CONSIGNES:
**1.** Dressez la liste complète des raisons citées dans l'entretien sur la complémentaire santé des salariés étrangers pour expliquer pourquoi les entreprises proposent cette couverture.
**2.** Prolongez l'entretien sur la complémentaire santé des salariés étrangers à la suite de sa dernière phrase.
:: EXTRAIT DU TEXTE
François Fatoux Délégué général de l’Observatoire de la responsabilité sociétale des entreprises *.
“Les entreprises veulent améliorer leur marque employeur”

Les groupes français proposent-ils une complémentaire santé à leurs salariés étrangers ?

La couverture sociale commence à devenir un enjeu de la responsabilité sociale des entreprises. Peugeot, Carrefour, Sanofi, Schneider, Lafarge, Danone, Total, Air France ou encore Areva et Veolia ont fait des propositions à leurs salariés étrangers.

Quelles sont les raisons qui poussent ces entreprises en ce sens ?

Elles peuvent être différentes suivant les entreprises. Les uns mettent en avant la prévention des accidents du travail et la santé des salariés, génératrices de meilleures performances. Dans nombre de pays, il y a aussi la volonté de pallier les carences du système public de santé. D’autres insistent sur l’attractivité sur le marché local du travail et la fidélisation de leurs collaborateurs. Il s’agit d’être exemplaire pour améliorer sa marque employeur et de se positionner par rapport aux autres entreprises internationales présentes localement. Il peut également être question de prévenir les tensions entre catégories d’employés dans un même pays. Voire entre cadres issus de pays différents, missionnés sur un même projet.
::::
:: DONNÉES DISPONIBLES
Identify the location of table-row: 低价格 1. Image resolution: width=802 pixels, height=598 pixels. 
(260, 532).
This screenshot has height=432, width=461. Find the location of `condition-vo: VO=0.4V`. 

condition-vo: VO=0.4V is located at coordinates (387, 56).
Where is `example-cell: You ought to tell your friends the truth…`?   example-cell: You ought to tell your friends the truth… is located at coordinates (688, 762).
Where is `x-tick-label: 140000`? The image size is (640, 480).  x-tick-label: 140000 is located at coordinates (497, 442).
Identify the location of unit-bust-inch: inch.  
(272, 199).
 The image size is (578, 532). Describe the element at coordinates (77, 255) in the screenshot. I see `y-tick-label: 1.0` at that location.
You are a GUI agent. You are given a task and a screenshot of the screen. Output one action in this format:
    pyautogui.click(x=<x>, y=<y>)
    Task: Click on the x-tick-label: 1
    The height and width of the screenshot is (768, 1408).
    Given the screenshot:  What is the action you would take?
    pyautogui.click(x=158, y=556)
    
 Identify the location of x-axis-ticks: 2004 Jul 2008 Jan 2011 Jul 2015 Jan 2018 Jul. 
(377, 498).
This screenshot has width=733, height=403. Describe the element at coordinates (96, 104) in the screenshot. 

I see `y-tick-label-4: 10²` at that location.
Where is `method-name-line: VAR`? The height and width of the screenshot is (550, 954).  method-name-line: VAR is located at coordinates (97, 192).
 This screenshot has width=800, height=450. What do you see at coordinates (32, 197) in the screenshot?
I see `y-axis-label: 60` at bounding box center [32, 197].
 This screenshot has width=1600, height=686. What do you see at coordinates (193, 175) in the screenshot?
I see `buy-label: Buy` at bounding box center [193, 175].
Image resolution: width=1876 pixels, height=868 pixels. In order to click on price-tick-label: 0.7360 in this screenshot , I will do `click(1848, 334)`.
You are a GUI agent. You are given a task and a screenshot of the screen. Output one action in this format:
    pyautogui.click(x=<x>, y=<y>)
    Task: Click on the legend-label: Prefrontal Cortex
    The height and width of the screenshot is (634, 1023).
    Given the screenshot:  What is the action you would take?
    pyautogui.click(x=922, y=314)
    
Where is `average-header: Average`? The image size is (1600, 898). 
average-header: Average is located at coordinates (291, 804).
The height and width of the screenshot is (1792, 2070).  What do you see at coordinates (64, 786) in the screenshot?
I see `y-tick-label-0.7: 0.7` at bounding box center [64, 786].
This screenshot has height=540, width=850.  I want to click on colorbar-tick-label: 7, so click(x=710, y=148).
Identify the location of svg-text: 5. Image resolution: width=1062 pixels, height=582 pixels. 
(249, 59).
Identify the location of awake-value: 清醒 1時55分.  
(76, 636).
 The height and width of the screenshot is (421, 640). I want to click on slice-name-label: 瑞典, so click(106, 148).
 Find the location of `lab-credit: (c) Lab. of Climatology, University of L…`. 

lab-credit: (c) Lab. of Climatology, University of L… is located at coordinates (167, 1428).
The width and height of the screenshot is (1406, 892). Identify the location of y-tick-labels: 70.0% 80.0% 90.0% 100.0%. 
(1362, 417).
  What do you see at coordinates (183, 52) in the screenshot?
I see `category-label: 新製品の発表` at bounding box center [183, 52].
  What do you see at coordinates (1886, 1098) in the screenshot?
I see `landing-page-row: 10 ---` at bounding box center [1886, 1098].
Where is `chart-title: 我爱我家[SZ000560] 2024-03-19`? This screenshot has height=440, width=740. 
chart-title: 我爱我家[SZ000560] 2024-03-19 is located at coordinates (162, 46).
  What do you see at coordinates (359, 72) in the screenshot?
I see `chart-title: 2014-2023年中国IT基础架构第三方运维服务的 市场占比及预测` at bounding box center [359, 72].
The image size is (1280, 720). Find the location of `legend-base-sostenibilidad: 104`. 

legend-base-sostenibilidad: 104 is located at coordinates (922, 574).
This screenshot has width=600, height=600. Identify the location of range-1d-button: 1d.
::::
RÉPONSES:
**1.**
- La prévention des accidents du travail et la santé des salariés, génératrices de meilleures performances
- La volonté de pallier les carences du système public de santé dans nombre de pays
- L'attractivité sur le marché local du travail et la fidélisation des collaborateurs
- L'exemplarité pour améliorer la marque employeur et se positionner par rapport aux autres entreprises internationales présentes localement
- La prévention des tensions entre catégories d'employés dans un même pays, voire entre cadres issus de pays différents missionnés sur un même projet

**2.**
Comment cela se traduit-il officiellement ?

Il s’agit souvent d’un engagement unilatéral de l’employeur, de manière à ne pas engendrer une démarche volontaire des employés, synonyme de cotisations. De manière générale, il y a encore peu d’accords-cadres internationaux qui intègrent les enjeux de couverture sociale, mais syndicats et entreprises commencent à débattre de cette question au niveau mondial (accord Danone-UITA dédié aux questions de santé-sécurité par exemple).

Propos recueillis par E. B.

* L’Orse publie fin novembre Stratégies de couverture sociale de grandes multinationales des travailleurs locaux, conjointement avec le BIT.